Following his graduation, Francis travelled to Halifax to complete his certification before returning to the Caribbean. If he stopped in Sydney, he would have met Caribbean migrant workers.
Desperate and in need of cheap and expendable labor, companies such as the Dominion Iron and Steel Company (DISCO) recruited Caribbean men to work in Sydney, Halifax. Based on the erroneous assumptions that Blacks could withstand the heat, Caribbean men were relegated to work in the mines, around the steel plant’s coke ovens, or blast furnaces.
Caribbean workers’ residences mirrored their employment. Had Francis visited any of the men’s homes, he would have noticed how close they lived to the plants. He might have heard the deafening noise emanating from the tar plant and coke ovens.
Members of Whitney Pier community would have complained to Francis about how the exposure to toxic pollutants impacted the health of the community. They would point to a disproportionate case of lung diseases, tuberculosis, pneumonia and pleurisy.
Francis most likely would have returned home to the Caribbean and would have not heard about Beechville, a small Black community founded by Black refugees who fled to Canada after the War of 1812. The small community was ravaged by the flu. Thirteen people died in the pandemic’s opening weeks, and more would follow. One can only imagine the devastation and the heartbreak. How the disease was introduced to Beechville is unknown.
Despite the tragedy experienced by the community, none of Nova Scotia’s newspapers mentioned it. “Perhaps it was racism” was how the Nova Scotia Museum framed Beechville’s neglect, a typical Canadian response necessary to maintain its benevolent image.
Over one hundred years later and we are in the midst of another global pandemic. We should ask: what has changed for Black Canadians?
The density of COVID-19 cases in Montreal as of May 24, 2020 where the darker colors represent a high concentration of cases (left). The concentration of Black residents in Montreal as of 2016 according to Statistics Canada (right). The maps make clear the overlap between Black neighborhoods and incidence of COVID-19.
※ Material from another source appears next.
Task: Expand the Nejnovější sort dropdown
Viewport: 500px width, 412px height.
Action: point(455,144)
Whether in Toronto, Halifax, or Montreal, Black Canadians have been vocal about how their communities have been disproportionately impacted by COVID-19. Journalists, healthcare worker, scholars and community activists point to the racial and class dimensions of the disease.
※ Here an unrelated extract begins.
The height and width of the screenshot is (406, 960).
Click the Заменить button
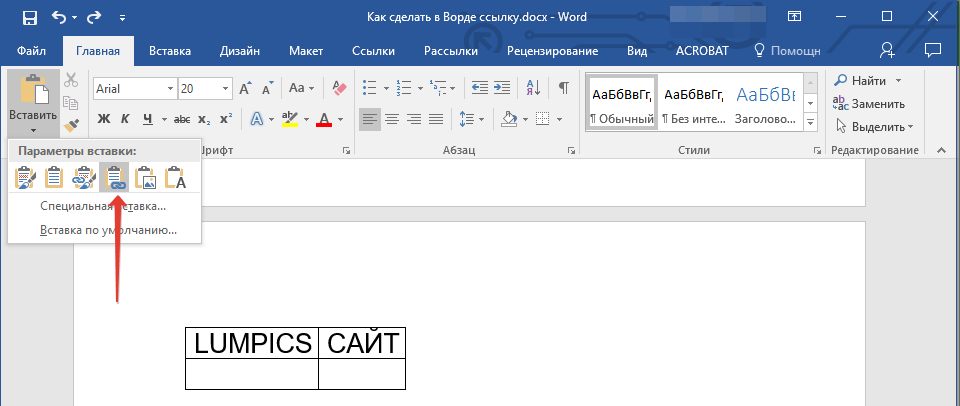(870, 103)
Preliminary evidence reveals that race, income, education, and housing status determines who contracts COVID-19, similar to Beechville. The variables must also include a gender analysis. In Ontario, it is personal support workers, primarily Black and Filipina women who were the first to die from COVID-19.
While much has changed in terms of media coverage and the current pandemic, what has remained virtually the same are the structural forces that relegate Black people to living conditions that affects their health and well-being; conditions that motivated Oliver Michael Francis to work with the “coloured inhabitants of Montreal.”